Book Read Free

The Forever Court

Page 24

by Dave Rudden


  But here ...

  The fire came with danger. It came when it tasted the Tenebrae in the air. It came when its wielder was angry, and it came when they were afraid.

  No wonder the Croits were insane. This place hungered to be burned.

  How far would he get? How far would the Cants take him if he really, really cut loose? Denizen could feel them perched on his nerve endings, waiting to be called. It’d have to be something big, he thought. In his head, the Cants rearranged themselves, and Denizen felt the fire tremble at each new path it could take.

  The cold of the castle seemed very distant now. Denizen knew that the second his skin began to heat, the wire would contract, but maybe if he drew on as much power as he could ... maybe if he drank it all in and became a sun himself, a walking solar flare ... then maybe the wire would burn instead of cut, and he’d be free to burn with it.

  Denizen.

  The Cants could be combined. Knights did it all the time. Words became phrases became sentences, each syllable changing the one before. That was what language was. Cants moved in his head like soldiers marching in step. Ten, fifteen, twenty—how much skin would he have to give to speak all of them?

  Would there even be a Denizen left?

  Stop.

  The fire lapped at the bottom of his heart, above it circled the Cants, and in between was Denizen—just a knot of thoughts and worry and frowns, and if he let the three meet, he’d cease to exist. Wouldn’t that be better? Just let them have one another and ride the updraft of his own immolation.

  “Adversary.”

  Denizen opened eyes he didn’t remember closing. For a moment, his brain heard his name and rejected it as unimportant. You couldn’t set fire to anything with those syllables. Curlicues of fire danced across his vision, begging to be made a reality, outlining the walls, the floor, and the girl holding something sharp.

  Wait. Go back.

  “What did you do to my brother?” she hissed.
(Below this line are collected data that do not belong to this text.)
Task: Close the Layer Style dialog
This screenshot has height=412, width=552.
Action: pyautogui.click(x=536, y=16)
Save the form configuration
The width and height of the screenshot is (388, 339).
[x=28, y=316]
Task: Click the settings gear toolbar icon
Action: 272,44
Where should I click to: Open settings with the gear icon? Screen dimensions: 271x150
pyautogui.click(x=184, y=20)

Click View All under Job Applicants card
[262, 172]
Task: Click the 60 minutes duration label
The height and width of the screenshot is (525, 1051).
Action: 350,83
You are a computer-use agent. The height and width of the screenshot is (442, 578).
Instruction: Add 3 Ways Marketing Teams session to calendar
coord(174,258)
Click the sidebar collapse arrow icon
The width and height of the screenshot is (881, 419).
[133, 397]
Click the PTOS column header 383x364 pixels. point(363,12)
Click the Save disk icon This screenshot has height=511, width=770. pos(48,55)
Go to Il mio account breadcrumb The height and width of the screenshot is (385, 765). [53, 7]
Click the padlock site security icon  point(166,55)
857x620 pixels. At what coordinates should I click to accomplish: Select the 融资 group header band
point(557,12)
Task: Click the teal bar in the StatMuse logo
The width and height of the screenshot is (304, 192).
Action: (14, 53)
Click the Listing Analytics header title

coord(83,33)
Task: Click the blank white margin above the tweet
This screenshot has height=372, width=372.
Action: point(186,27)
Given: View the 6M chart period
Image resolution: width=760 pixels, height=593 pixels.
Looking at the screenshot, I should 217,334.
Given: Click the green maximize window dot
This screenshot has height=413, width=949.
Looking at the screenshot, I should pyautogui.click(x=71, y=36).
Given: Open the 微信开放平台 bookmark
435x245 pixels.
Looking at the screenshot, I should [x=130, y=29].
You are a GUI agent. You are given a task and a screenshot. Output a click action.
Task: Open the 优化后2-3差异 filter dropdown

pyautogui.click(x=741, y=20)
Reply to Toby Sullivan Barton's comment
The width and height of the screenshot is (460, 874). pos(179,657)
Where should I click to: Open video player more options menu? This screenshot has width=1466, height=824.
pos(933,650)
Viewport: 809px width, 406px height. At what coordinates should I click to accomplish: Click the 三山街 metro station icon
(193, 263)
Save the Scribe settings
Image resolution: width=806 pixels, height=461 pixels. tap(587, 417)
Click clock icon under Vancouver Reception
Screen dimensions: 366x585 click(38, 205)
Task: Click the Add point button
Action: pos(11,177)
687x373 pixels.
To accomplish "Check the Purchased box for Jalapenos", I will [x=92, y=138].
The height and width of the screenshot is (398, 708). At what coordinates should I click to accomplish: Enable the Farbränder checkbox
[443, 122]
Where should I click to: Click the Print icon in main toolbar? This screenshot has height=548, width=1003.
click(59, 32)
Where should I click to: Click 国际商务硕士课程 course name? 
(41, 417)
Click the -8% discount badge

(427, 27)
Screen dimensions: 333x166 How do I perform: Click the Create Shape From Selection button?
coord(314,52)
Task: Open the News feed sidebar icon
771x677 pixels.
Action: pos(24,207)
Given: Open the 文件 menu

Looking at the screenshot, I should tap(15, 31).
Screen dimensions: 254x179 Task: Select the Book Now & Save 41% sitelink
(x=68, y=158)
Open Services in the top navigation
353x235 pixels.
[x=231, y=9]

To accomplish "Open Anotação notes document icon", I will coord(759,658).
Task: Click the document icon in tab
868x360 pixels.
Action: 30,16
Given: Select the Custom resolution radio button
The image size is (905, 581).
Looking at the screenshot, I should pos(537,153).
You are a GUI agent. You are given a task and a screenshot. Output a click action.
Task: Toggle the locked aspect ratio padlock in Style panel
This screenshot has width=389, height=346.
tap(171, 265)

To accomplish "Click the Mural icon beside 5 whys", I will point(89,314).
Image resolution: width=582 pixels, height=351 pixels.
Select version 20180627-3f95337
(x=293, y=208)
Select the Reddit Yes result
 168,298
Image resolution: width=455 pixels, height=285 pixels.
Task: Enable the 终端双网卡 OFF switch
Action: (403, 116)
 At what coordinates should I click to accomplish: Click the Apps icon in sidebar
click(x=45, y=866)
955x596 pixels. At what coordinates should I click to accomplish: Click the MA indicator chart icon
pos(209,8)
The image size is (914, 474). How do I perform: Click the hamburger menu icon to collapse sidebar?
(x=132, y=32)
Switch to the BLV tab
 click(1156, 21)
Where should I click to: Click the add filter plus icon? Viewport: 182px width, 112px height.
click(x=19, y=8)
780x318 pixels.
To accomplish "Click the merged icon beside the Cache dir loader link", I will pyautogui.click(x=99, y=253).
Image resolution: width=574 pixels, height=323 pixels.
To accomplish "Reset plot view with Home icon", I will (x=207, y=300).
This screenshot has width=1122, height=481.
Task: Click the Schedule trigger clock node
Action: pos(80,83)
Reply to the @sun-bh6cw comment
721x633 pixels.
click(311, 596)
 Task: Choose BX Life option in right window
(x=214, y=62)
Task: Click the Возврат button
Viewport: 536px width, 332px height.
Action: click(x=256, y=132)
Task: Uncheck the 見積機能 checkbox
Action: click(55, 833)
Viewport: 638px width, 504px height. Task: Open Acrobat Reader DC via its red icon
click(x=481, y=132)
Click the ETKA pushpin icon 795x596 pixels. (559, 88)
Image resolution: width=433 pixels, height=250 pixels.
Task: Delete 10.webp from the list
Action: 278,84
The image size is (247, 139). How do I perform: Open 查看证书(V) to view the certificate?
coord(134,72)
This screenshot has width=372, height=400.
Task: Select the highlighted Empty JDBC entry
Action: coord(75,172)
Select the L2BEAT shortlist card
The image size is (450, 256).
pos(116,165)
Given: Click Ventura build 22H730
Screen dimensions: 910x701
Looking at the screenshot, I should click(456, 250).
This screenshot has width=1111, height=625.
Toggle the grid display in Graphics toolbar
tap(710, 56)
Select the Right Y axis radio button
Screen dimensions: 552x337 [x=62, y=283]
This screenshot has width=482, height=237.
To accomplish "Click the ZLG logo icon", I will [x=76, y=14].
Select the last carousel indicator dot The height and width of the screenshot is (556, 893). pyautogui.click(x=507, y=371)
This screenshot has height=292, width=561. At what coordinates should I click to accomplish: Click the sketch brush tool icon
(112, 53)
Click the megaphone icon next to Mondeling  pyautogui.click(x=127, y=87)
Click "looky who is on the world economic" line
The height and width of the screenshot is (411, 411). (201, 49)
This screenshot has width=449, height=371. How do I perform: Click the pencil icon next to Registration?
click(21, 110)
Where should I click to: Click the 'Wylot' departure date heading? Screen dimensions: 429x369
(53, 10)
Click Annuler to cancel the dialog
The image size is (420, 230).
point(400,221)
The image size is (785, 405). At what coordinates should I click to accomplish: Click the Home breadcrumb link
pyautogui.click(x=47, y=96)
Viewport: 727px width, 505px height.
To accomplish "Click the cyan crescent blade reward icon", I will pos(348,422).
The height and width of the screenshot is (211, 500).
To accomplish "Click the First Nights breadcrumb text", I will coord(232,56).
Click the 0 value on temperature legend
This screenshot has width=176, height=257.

  Denizen suddenly realized he had no idea how long Ambrel had been standing there—how long he’d been standing there, swaying on his feet, listening to the music of seventy-eight stars. Even in the Lucidum’s washed-out shades, he could tell her eyes were sore from crying, her hair a tangle down to her shoulders as if she’d been tearing at it.

  Her grip on the knife was rock-steady.

  This must be what having an office is like, Denizen thought distantly. People just drop in to see you. Admittedly, everyone so far had pulled some kind of weapon on him, but that was apparently just his life now. That’s why the Knights were so calm all the time. You ended up just navigating the sharp edges on autopilot.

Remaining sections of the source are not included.